What bothers me surely is that operations defined as classes can not be seen as completely isolated, because they need to know they will be used in a transaction: they need to accept an input argument even if they are not going to use it.

The arity check you say could be a solution, but I should be added to any step. However, is it compatible with additional step arguments feature?

Another solution would be change dry-transaction to be really a DSL for bind/then. If so, you should provide a list of all steps outputs that would be taken as inputs. It would be more powerful, but also more verbose:

step :validate_contact_info
step :persist_contact_info, input: [:validate_contact_info]
step :send_contact_request_email, input: [:validate_contact_info]
step :update_db_with_just_a_count_of_contact_requests, input: []

Hmm, if we limit the scope of our discussion to the arity check at this point, my feeling is this should be specific to the tee step adapter only, because tee already passes the preceding step’s output. If we added a zero-arity check to the other step adapters, then we lose the “railway” effect, because the preceding step’s output just gets lost. Does that make sense?

I like this idea! It feels like it could be a nice way to bring dry-transaction a little closer to what you can achieve otherwise using dry-monads’ native “do” notation directly.

Plus, it feels like it should be possible to build this without interfering with what we already provide as standard behaviour (i.e. if the input: option is missing, then the input for a step just remains as the preceding step step’s output).
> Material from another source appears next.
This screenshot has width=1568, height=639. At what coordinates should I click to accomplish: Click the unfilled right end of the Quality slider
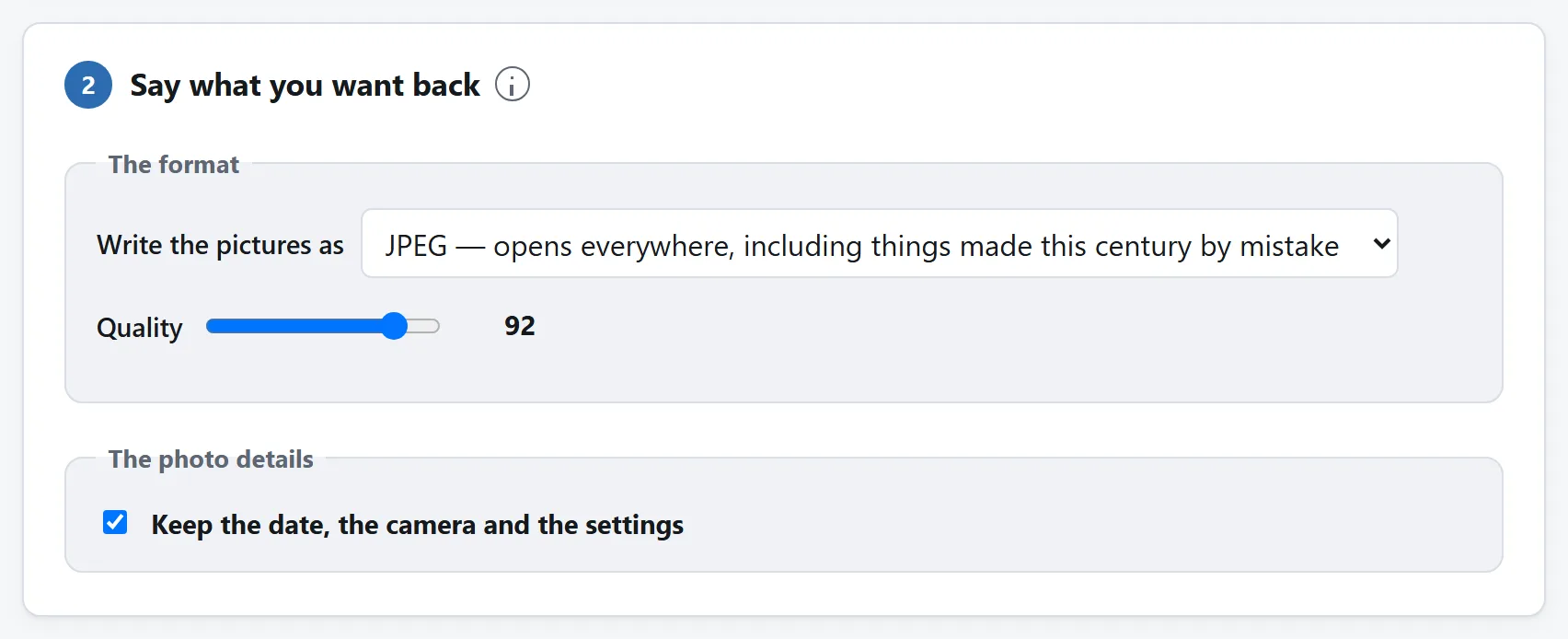424,326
If you wanted to play around with something like this in a PR I’d definitely be open to finding a way to get such a feature in.

Cool! I’ll definitely try a PR :slight_smile:

In fact, I was thinking yesterday about all this stuff and came up with some ideas that, as you say, could be nice to implement, and better of all they would be backwards compatible.
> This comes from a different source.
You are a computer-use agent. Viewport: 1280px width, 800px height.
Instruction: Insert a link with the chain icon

As you say, the abstraction that dry-transaction would fit is a layer on top of monad binding. This layer would allow us to develop isolated operations which would not need to agree with the binding requirement: step adapters would fit the gap and wrap an output into the expected Either type.

So, better talk with examples, here are some of the API changes proposals. Surely, for some of them it would be better to implement them in dry-monads and just use from there in dry-transaction:

Possibility for a step to take as input several outputs from previous steps

step_3 :foo, input: [:step_1, :step_2]

Default input: [] or input: :previous means “take the previous output”
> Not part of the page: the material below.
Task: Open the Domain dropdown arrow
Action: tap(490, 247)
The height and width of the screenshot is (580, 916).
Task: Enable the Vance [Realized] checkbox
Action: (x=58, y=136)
Possibility for a step to take no input

With input: nil, input: [] or a type: :then option.

Ability to change the output type of each step and the whole transaction to Maybe

include Dry::Transaction(output: Maybe)

This is useful for transactions where the kind of error message is not important. It just matters whether it was successful or not.

In fact, it could be done with any other monad type.

New step adapters

  • Transforms Maybe to Either.
  • Transforms Either to Maybe.

What do you think?

What we’ve been doing with nearly all our transaction & steps is the object that gets passed from one step to the next is always a symbol-keyed Hash. Using Ruby’s keyword arg method syntax, it not too bad to ignore the fields you don’t care about.

step :validate_contact_info
step :persist_contact_info
step :send_contact_request_email
step :update_db_with_just_a_count_of_contact_requests

def validate_contact_info(name:, number:, **kwargs)
  # ...
  Success(kwargs.merge(contact: Contact.new(name: name, number: number)))

def persist_contact_info(contact:, **kwargs)
  # ...

def send_contact_request_email(contact:, **kwargs)
  # ...

def update_db(count:, **kwargs)
  # ...

To make this simpler, we’ve added a merge step adapter that, if the input and output of a step are both hashes, then it merges the output into the input.